Good Writin’: Boccaccio on Love (1350 C.E.)
February 15th, 2008
Giovanni Boccaccio’s Decameron is truly a classic of late-Medieval/early-Renaissance literature—and for good reason: it was a book that broke many different forms of ground. It’s a novel and a collection of short stories at the same time. So too is it both a somewhat-historical account of The Plague in Italy and a portrait of Italian life in the 1300s. The inevitable question then posits: If not for historical or educational value, why read this book today?
Because it’s just terribly fun to read! Boccaccio’s ten stories told on ten days is a grab-bag of tales that features literally something for everything. We have love stories, war stories, mysteries, farces, folktales, adventures, tales for moral instruction and tales of delicious debauchery. Unlike many Medieval (and, for that matter, Renaissance) authors, Boccaccio’s vision of humanity—and of women in particular—is neither despairing nor damning; he is not obsessed with saints, sins, or salvation. He does not look upon material love (you know…gettin’ it on) with disgust and does not romanticize Love as a Platonic ideal. This latter regard is what makes Boccaccio’s writing so engaging: he is definitely a Romantic writer, a kindred spirit to Byron, Shelley, Keats, and even Blake, but he neither deifies Love’s triumphs nor spends undue time weeping over its castigations. He sees Love for what it is: beautiful, deadly, consoling, killing.

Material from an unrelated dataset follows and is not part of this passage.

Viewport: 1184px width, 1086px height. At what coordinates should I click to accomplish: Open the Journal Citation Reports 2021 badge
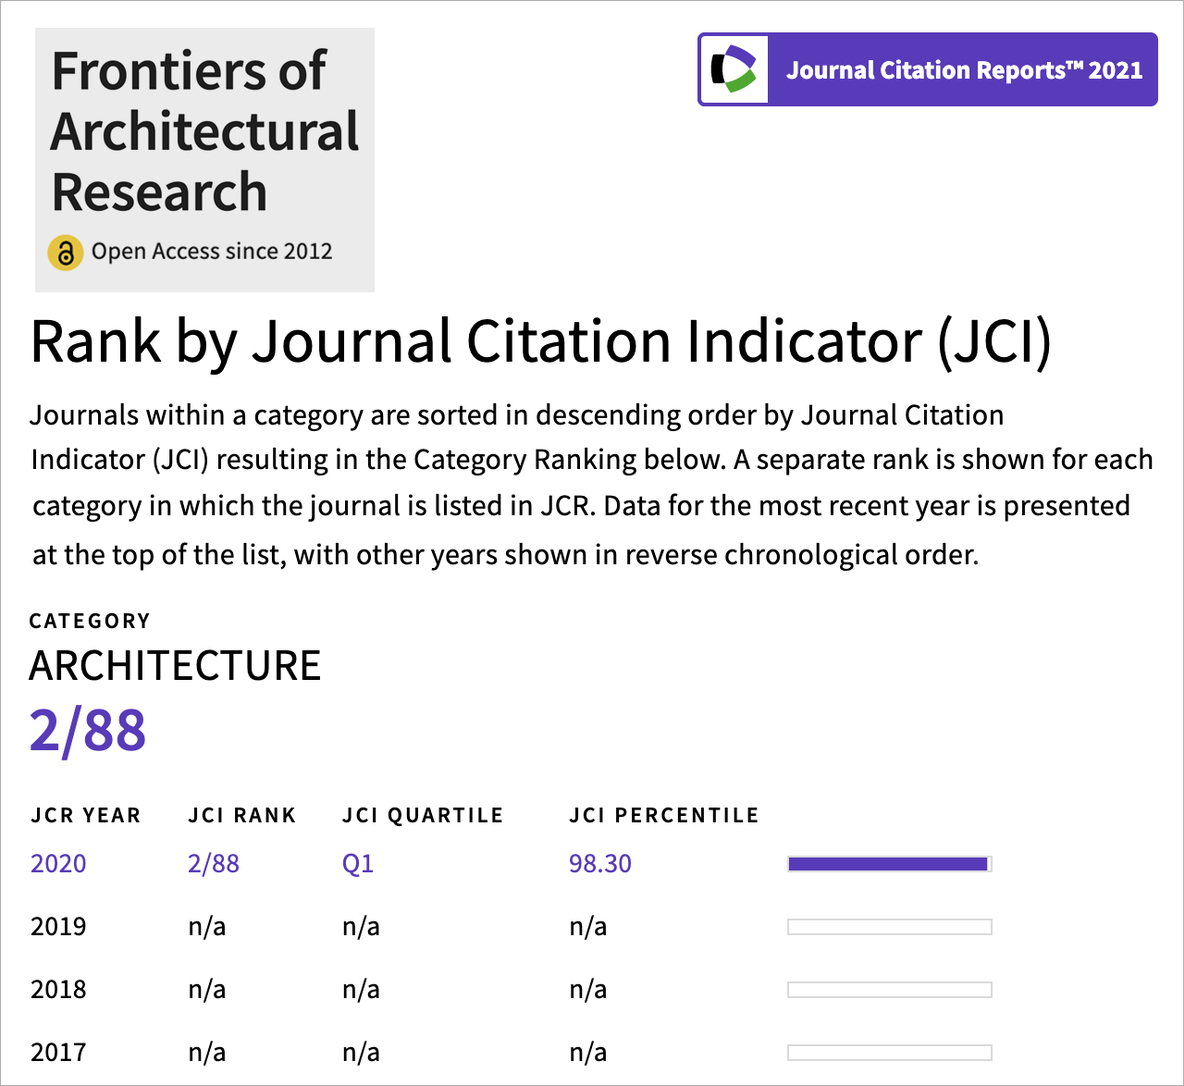[963, 70]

And what’s more, he views it with a certain wry humor that would later become characteristic of all the great Renaissance humanist writers. So, in honor of St. Valentine’s Day (a date which, honestly, I abhor), I present you this clip from Boccaccio’s “Proem” to The Decameron in which he presents a sly, winking glance at gender roles—and the Love that comes between them (oftimes physically)—in the waning days of European feudalism:
Who will deny, that it [love] should be given, for all that it may be worth, to gentle ladies much rather than to men? Within their soft bosoms, betwixt fear and shame, they harbour secret fires of love, and how much of strength concealment adds to those fires, they know who have proved it. Moreover, restrained by the will, the caprice, the commandment of fathers, mothers, brothers, and husbands, confined most part of their time within the narrow compass of their chambers, they live, so to say, a life of vacant ease, and, yearning and renouncing in the same moment, meditate divers matters which cannot all be cheerful. If thereby a melancholy bred of amorous desire make entrance into their minds, it is like to tarry there to their sore distress, unless it be dispelled by a change of ideas. Besides which they have much less power to support such a weight than men. For, when men are enamoured, their case is very different, as we may readily perceive. They, if they are afflicted by a melancholy and heaviness of mood, have many ways of relief and diversion; they may go where they will, may hear and see many things, may hawk, hunt, fish, ride, play or traffic. By which means all are able to compose their minds, either in whole or in part, and repair the ravage wrought by the dumpish mood, at least for some space of time; and shortly after, by one way or another, either solace ensues, or the dumps become less grievous.
So, the lesson is clear: ladies, when feeling down, pick up a book and read if thou canst not…y’know, sew or be of any goddamned use. And men? Should ye feel the sting of Love’s dart, go forth and kill something!
More seriously, Boccaccio shows in but one single paragraph the troubles facing the sexes individually in his age. In a world as sharply divided, with each sex’s role in life almost written in stone, with women practically jailed and men expected to be eternally “pricking on the plain“, what the hell is Love to do?!
You want to know? Read the Decameron.